**EXERCISE PROMPT**: Say how many lines in the entries below mention "computer", with no other words.

(Saved data entries)
********************

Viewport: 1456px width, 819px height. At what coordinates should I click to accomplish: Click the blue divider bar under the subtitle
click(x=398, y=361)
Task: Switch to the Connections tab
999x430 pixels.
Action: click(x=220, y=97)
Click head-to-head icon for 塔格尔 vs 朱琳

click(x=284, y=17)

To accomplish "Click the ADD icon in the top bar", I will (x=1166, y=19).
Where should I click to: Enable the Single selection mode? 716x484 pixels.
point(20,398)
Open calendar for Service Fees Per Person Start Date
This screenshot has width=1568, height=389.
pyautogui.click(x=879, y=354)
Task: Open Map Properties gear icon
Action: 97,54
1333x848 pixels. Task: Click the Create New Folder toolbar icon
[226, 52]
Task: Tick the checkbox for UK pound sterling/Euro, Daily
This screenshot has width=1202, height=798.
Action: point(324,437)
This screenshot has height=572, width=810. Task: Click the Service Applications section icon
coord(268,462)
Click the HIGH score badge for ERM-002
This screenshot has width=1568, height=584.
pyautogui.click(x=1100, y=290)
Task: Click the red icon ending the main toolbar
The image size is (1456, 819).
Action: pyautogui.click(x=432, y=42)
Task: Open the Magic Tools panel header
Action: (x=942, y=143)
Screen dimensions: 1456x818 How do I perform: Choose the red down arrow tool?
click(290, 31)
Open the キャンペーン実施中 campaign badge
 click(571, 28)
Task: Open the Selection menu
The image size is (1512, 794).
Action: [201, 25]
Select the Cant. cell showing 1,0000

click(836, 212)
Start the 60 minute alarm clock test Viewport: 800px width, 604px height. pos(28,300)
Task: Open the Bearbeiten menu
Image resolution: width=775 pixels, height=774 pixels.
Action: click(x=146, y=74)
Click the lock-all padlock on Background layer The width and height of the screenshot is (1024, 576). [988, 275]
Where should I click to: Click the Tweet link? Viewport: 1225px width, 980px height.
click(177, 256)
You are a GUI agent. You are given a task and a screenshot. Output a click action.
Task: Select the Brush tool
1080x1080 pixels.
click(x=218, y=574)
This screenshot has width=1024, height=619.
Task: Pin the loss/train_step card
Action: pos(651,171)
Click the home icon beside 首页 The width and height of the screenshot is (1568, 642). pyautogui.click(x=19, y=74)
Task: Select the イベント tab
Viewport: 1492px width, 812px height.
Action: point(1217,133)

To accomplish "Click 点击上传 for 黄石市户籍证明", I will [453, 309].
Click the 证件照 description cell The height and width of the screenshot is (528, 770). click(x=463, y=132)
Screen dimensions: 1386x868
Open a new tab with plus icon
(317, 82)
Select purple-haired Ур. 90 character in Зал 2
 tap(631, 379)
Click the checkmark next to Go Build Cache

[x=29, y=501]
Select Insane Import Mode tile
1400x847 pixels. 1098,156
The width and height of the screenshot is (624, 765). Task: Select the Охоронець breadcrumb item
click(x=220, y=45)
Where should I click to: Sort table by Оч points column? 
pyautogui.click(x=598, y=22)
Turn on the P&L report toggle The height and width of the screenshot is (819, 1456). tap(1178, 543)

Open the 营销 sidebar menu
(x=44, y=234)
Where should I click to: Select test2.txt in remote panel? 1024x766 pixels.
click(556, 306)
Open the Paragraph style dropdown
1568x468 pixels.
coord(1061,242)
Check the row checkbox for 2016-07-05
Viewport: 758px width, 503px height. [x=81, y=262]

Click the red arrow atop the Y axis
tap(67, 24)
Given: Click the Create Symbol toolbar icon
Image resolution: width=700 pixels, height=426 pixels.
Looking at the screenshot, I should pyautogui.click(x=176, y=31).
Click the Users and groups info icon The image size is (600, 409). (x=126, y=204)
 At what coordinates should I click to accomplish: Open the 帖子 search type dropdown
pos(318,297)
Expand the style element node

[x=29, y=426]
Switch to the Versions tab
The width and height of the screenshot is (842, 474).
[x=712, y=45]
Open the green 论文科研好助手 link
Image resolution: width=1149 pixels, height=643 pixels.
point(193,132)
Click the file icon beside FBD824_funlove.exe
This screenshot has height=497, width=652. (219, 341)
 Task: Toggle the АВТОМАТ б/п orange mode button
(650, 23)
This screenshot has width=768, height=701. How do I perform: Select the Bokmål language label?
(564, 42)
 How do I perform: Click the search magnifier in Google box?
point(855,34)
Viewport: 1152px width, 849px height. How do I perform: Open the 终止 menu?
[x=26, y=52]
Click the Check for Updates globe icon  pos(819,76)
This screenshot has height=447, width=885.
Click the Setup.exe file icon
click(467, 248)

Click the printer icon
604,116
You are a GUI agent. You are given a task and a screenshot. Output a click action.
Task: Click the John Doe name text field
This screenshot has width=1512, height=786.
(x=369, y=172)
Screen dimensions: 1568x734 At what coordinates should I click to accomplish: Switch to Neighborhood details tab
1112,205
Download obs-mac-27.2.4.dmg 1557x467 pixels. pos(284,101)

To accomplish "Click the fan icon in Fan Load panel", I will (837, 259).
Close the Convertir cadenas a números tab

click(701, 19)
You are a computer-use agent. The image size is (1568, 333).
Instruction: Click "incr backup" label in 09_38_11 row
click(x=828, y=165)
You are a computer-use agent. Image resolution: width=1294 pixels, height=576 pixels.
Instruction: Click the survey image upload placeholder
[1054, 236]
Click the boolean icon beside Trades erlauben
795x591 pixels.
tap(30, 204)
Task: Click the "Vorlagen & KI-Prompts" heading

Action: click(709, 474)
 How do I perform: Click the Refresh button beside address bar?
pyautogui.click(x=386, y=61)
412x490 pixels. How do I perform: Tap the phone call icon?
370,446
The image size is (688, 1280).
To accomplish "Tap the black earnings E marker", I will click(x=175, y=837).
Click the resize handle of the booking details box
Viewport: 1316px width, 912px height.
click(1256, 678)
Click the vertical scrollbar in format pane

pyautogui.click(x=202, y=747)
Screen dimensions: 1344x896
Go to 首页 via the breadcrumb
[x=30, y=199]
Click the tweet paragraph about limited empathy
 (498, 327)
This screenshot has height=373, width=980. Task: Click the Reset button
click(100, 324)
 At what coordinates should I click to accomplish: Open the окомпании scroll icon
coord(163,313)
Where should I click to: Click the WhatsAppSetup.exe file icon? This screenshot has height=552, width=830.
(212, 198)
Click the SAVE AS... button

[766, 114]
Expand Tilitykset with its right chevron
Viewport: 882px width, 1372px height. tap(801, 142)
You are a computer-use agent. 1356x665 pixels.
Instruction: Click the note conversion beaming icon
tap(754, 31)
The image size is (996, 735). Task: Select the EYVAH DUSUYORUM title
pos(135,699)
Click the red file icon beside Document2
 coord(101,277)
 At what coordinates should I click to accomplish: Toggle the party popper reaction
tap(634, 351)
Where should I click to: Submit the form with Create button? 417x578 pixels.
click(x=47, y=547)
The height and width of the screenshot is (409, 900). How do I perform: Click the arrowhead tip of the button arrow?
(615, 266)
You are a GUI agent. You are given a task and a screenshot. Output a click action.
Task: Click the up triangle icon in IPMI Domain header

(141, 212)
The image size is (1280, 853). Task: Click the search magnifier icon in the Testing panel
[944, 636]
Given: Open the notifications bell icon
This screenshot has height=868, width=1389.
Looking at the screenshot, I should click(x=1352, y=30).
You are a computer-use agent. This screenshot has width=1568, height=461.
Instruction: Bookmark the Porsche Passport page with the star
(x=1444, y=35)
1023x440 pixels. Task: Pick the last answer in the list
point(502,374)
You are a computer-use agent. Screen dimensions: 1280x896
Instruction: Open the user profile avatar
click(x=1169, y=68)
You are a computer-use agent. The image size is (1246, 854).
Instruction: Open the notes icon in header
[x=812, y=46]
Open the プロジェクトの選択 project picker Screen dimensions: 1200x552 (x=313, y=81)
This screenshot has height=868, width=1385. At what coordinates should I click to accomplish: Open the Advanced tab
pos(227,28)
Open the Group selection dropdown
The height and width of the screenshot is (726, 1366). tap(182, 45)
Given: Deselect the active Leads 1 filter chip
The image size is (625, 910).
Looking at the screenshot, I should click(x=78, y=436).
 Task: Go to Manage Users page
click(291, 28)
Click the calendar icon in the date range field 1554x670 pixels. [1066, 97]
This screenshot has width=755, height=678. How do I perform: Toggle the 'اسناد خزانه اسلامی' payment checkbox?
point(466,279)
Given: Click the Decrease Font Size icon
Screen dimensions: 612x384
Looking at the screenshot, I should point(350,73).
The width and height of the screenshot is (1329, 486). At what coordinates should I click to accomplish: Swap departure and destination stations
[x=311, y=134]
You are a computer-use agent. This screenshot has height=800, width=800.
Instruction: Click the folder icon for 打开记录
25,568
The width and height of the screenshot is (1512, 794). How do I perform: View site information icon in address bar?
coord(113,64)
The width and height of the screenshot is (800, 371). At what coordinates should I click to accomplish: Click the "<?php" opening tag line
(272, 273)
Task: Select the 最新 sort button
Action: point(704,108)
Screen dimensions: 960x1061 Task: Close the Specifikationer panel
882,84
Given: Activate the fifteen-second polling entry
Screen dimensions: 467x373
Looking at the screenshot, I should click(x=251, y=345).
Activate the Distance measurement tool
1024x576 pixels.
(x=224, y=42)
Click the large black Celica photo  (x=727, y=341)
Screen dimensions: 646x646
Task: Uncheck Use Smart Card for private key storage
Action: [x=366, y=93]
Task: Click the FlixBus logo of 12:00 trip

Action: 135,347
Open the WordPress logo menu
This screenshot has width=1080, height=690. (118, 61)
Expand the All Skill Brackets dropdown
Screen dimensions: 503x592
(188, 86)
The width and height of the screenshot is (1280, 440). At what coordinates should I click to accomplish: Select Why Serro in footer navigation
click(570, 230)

********************

**EXERCISE RESULT**: 7